Sévère sur les relations conventionnelles entre les médecins libéraux et l'Assurance-maladie, la Cour des comptes s'est également penchée sur l'imagerie médicale et la radiothérapie. Ces deux disciplines ne sont pas épargnées par la juridiction financière, qui appelle à une meilleure maîtrise de leurs dépenses et tarifs.
Disparités
Les magistrats brossent un portrait en demi-teinte du secteur de l'imagerie médicale, qui fait face à des « besoins croissants » connaît d'importants progrès technologiques. Si le parc moderne des équipements est en croissance forte, leur densité reste moindre en France par rapport aux pays de l'OCDE. L'utilisation qui en est faite est donc « plus intensive », et le renouvellement plus fréquent.
Conséquence, les dépenses d'imagerie médicale en ville sont trop dynamiques, selon la Cour. En 2021, elles ont atteint 4,8 milliards d'euros, en hausse de 11,7 % (après un repli pendant le Covid), portées par les échographies et l'imagerie lourde. Ce développement se fait « sous contrainte », note la rue Cambon, avec une démographie médicale vieillissante en ville et un fort taux de vacance à l'hôpital (46 % pour les PH temps plein). Les disparités régionales sont fortes, par exemple sur l'accès aux IRM – 19,5 jours en Île-de-France, contre 70 jours en Pays de la Loire.
Objectiver les charges
Une « relance des actions de maîtrise des dépenses et des volumes d'actes » est nécessaire, juge la Cour. La régulation serait à ses yeux « peu pratiquée », la capacité de l'Assurance-maladie à modifier les tarifs étant limitée.
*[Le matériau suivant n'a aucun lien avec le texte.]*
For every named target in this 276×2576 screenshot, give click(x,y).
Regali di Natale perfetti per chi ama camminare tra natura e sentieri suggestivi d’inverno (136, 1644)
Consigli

La Cnam a par exemple peu accès aux « données comptables » des exploitants d'appareils, et donc pas de connaissance précise des charges d'équipement – une mesure est prévue dans le PLFSS 2023 sur ce point.
Les magistrats constatent ensuite que l'accord sur la pertinence conclu pour trois ans en 2018 entre la Cnam et la Fédération nationale des médecins radiologues (FNMR) n'a pas porté ses fruits. Les objectifs de pertinence des soins « n’ont été que partiellement atteints » (à 60 % en 2018 puis à 30 % en 2019). « Or, cette insuffisance de résultats n’a pas été compensée par des mesures tarifaires », tance la Cour. Elle suggère d'entamer des négociations avec les radiologues en vue d'un protocole pluriannuel reposant sur une logique « prix/volume » et des référentiels de pertinence. Le rapport réclame de mieux « objectiver les charges » couvertes par les forfaits techniques et ouvre la porte à de nouveaux modes de rémunération forfaitaire, via l'article 51 (sur l'innovation en santé). Enfin, la Cour recommande de prévoir « dans un futur vecteur législatif » la participation des radiologues libéraux à la permanence des soins.
Méthodes discutables de facturation
La radiothérapie est également scrutée. Le montant des dépenses financées par l’Assurance-maladie s’élevait à 1,5 milliard d'euros en 2020. L'activité est pourtant beaucoup plus récente : plus de 70 % des 174 centres autorisés ont été installés entre 2010 et 2020. Les soins y étant très spécialisés, les activités sont fortement encadrées, avec une autorisation d'activité de sept ans, complétée d'un feu vert de l'autorité de sûreté nucléaire (ASN).
Selon la Cour, le cadre tarifaire n'est pas adapté à l'activité de radiothérapie, dont les dépenses ont fortement augmenté. Dans le secteur public ou privé non lucratif et dans le secteur libéral, la hausse a été respectivement de 4 % et de 8,9 % par an, entre 2015 et 2020. En établissement de santé, « les tarifs sont supérieurs de 75 % aux coûts de réalisation des actes ». Et en libéral, « la codification des actes n’étant plus adaptée aux pratiques », les radiothérapeutes libéraux pratiquent des méthodes de facturation « discutables » pour valoriser leurs actes.
Pression sur les cabinets libéraux
Cette tarification inadaptée a des conséquences y compris « sur la diffusion de l'innovation et la connaissance des pratiques médicales », regrette la Cour. Certains actes avec technologies récentes sont « mal valorisés », alors qu’ils offrent des possibilités de traitement plus précis. Elle appelle donc le ministère à mener la réforme de la tarification « à son terme » au plus tard en janvier 2024, et à renforcer le cadre national de pilotage, et l'offre territoriale.
Ce n'est pas tout. La Cour demande d'appliquer « les mêmes exigences » en matière d’évaluation de la qualité et de la sécurité des soins, de recueil de l’activité et de connaissance de la structure des coûts, à tous les services de radiothérapie titulaires ou bénéficiaires d’une autorisation de soins, « quel que soit leur statut ». À défaut, les cabinets libéraux exerçant la radiothérapie devront se transformer en établissements de santé, tranche la Cour.